Chereads / Pernikahan Gila Nona Arogant / Chapter 30 - Ku Pastikan Kau akan Susah Membedakan Matahari Terbit dan Terbenam

Chapter 30 - Ku Pastikan Kau akan Susah Membedakan Matahari Terbit dan Terbenam

"Dimana titik pasti pekerja itu terjebak?"

"Sektor timur lantai sembilan dibagian toilet nona."

Maria melanjutkan langkah, diikuti oleh kepala lapangan dan Lona. Lona, ajudan yang ditunjuk langsung oleh Laurent untuk memastikan keselamatan Maria selama berada disina.

Pekerja laki-laki berlari dari arah depan dengan membawa pelindung kepela (helm) ditangannya. Maria dan pengikutnya menghentikan langkah saat laki-laki itu menghampiri.

"Maaf nona," ucap laki-laki itu, menunduk. "Nona harus mengenakan ini." Sambil ia memberi helm.

Dengan sigap Lona langsung menyambut helm dari tangan pekerja laki-laki itu. Maria menggangguk kaku. Sambil melanjutkan langkah, Maria dan Lona mengenakan helm yang dirberikan tadi. Helm sangat wajib dikenakan pada saat dilapangan.

Jarak mereka semakin dekat dengan bangunan inti yang membuat langkah Maria semakin cepat dan tak sabar. Semua pekerja membungkuk dan memberi hormat padanya. Terlihat beberapa unit mobil alat berat yang terpacak didiepan dan bagian sisi timur bagunan.

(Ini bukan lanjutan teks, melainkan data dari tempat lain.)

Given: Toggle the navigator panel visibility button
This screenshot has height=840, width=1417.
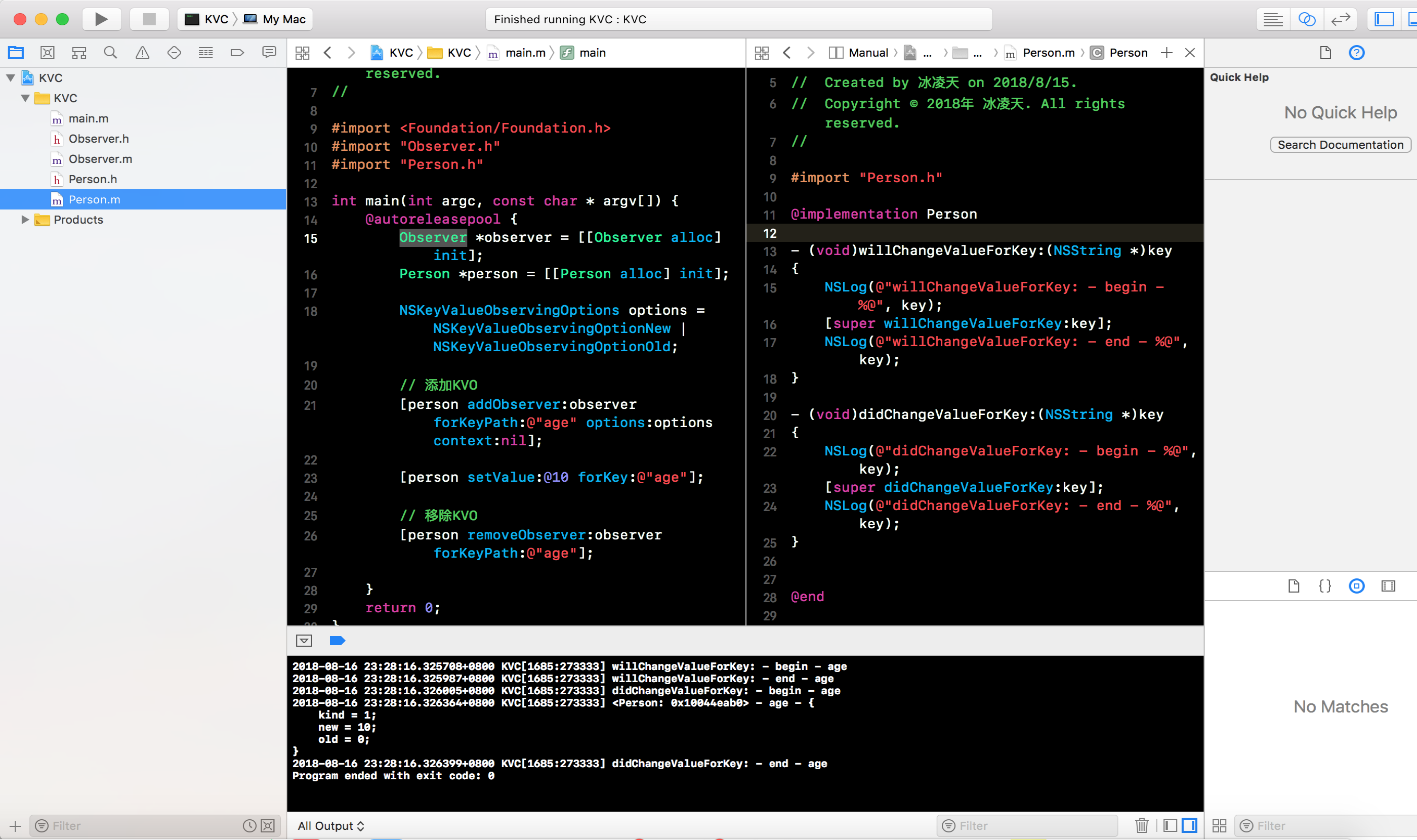Looking at the screenshot, I should point(1384,19).
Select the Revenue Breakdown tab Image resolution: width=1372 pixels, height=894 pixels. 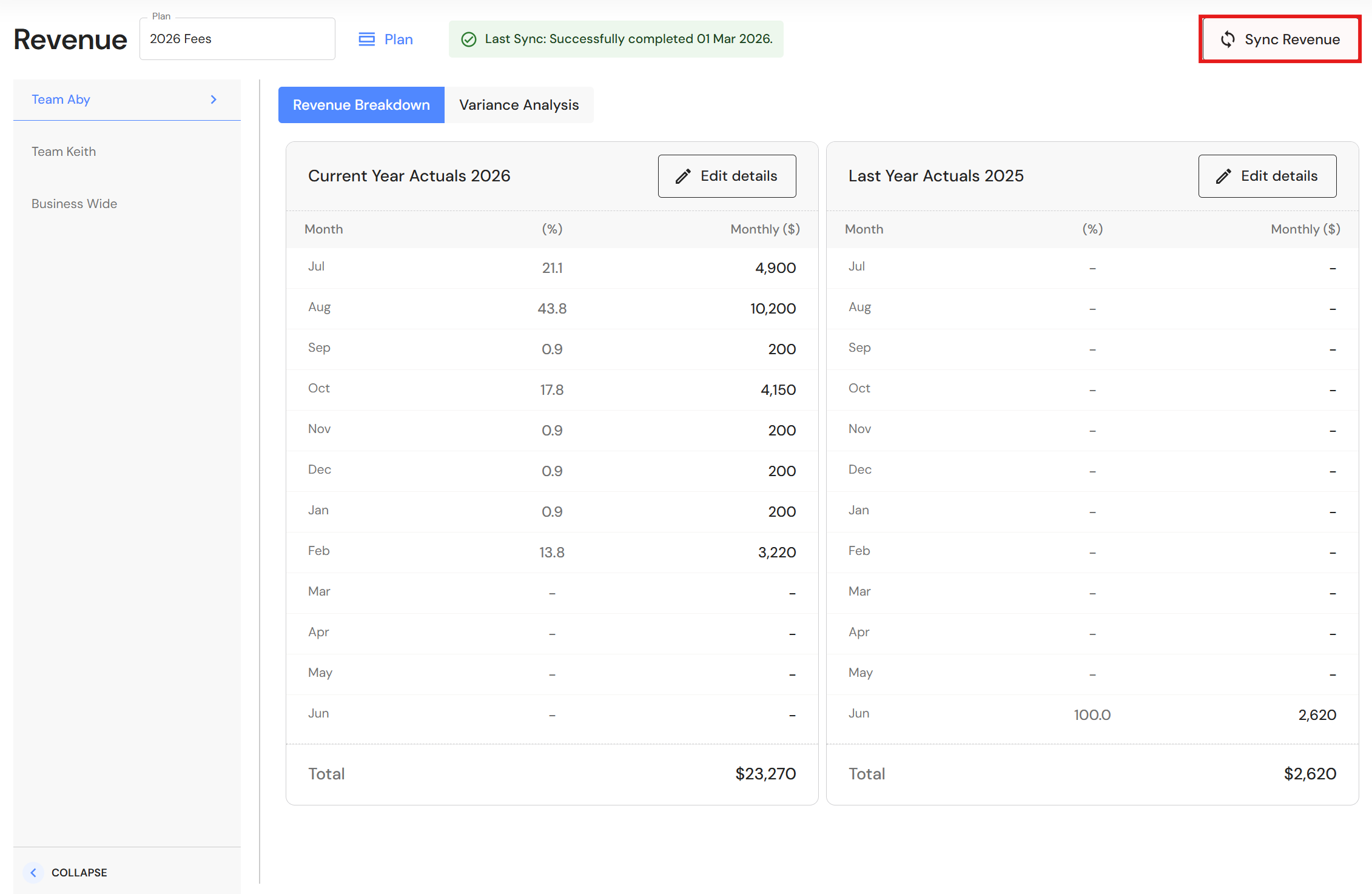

Dilihat dari pergerakan para pekerja dan team penyelamat yang dipanggilkan khusus oleh pihak perusahaan, tampak kalau satu korban lagi belum berhasil dievakuasi.

'BRAAAK' bunyi keras yang berasal dari dalam. Membuat team penyelamat menarik katrol untuk keluar dari bagunan yang digantungi oleh penyelamat yang lainnya. Namun, penyelamat itu keluar seorang diri.

"Sisi samping dinding bagian depan toilet kembali ambruk," jerit penyelemat yang tergantung dikatrol.

Maria mengingat penjelasan Axton. "Hentikan pergerakan alat berat!" Perintah Maria.

"Tapi, nona…,"

"Bangunan sangat renta akan getaran, semakin tinggi tekanan getaran maka dinding-dinding itu akan semakin mudah untuk ambruk. Bahkan bangunan ini akan segera rata dengan tanah." Seka Maria dalam penjelasannya.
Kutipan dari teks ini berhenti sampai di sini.